There’s always a reason to attend the sale, but that reason has nothing to do with what people may actually come home with.
Without the voice of moderation — ‘‘that’s more expensive than a new one’’ — the desire to win the bidding war can outstrip the desire for a bargain.
My father loved clearing sales.
Without a voice of reason — ‘‘where are you going to put it?’’ — the thrill of a bargain can yield some unexpected surprises.
Large items can go cheaply, simply because few people have room for them.
Smaller items, or things that can stay outdoors, can go for very high prices because everyone could do with one more.
Back in 1960 my father went to a clearing sale.
As he told it, he never meant to actually buy the three-quarter slate-base Alcock billiard table.
He was only helping the auctioneer with a £10 starting bid, but as no-one else bid, it was knocked down to him.
It came with a full set of cues and snooker balls and was nine feet long and four-and-a-half feet wide.
I would love to have overheard the conversation he had with my mother.
Yes, it was a bargain, but we didn’t need it and where was it going to go?
The farm house was a simple three-bedroom weatherboard and as there were six children and two adults there wasn’t any spare room for a large billiard table.
The solution was to build a new ‘‘bedroom’’ for the growing family.
So it was that I grew up with a three-quarter-size billiard table in my bedroom.
It was a big bedroom with a bed in each of three corners and a door in the fourth corner, and a large billiard table in the middle.
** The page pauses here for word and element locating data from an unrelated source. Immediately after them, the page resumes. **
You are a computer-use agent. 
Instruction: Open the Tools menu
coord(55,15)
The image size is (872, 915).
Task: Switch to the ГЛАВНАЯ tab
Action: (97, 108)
Needless to say I played a lot of billiards and snooker, which in later years has become mostly pool.
It is often said that being a good pool player is the sign of a misspent youth, but it is a sport that can be played into one’s old age.
I still play pool competitively.
What I love about pool is that every game is different.
The 15 balls are set in the triangle and aligned as near as possible to the same position each time, but every break is different.
The balls scatter in unpredictable ways.
Ever-so-slight differences in the set-up and break make for novel problems and opportunities for the game to unfold.
It serves to remind me that every encounter and conversation I have with someone also has many unpredictable outcomes.
Sometimes when we are feeling jaded, life can appear to be the ‘‘same old, same old’’.
When we feel we have seen it all before, when we think we know what someone will say, when we think we know how someone feels — we are missing out.
The psychologists call it confirmation bias.
We only see what we are looking for.
Life is full of subtle changes.
The set-up may be the same, but the day is different.
Our mood, their mood, new information, new perspectives create new problems and opportunities to connect with those we love, to build bridges of understanding to those we don’t know.
We gloss over these changes to our loss.
The Gospel of John records a conversation between Jesus and two would-be disciples: ‘‘what are you looking for?’’ he asks.
It’s as if Jesus is asking: what are you expecting to see? What do you have eyes to see?
I like to think he’s saying: stop looking for what is, for what you know and come on a journey with me.
There is more to see than what we look for.
There is more to see in myself and more to see in my enemies than just what I look for.
There is more to see in this country than just what I look for.
We need to stop looking for affirmation of what is and has been and instead see the world and others and ourselves through the eyes of a God who loves all of it madly and sees endless possibilities.
This is the gospel, and it’s good news.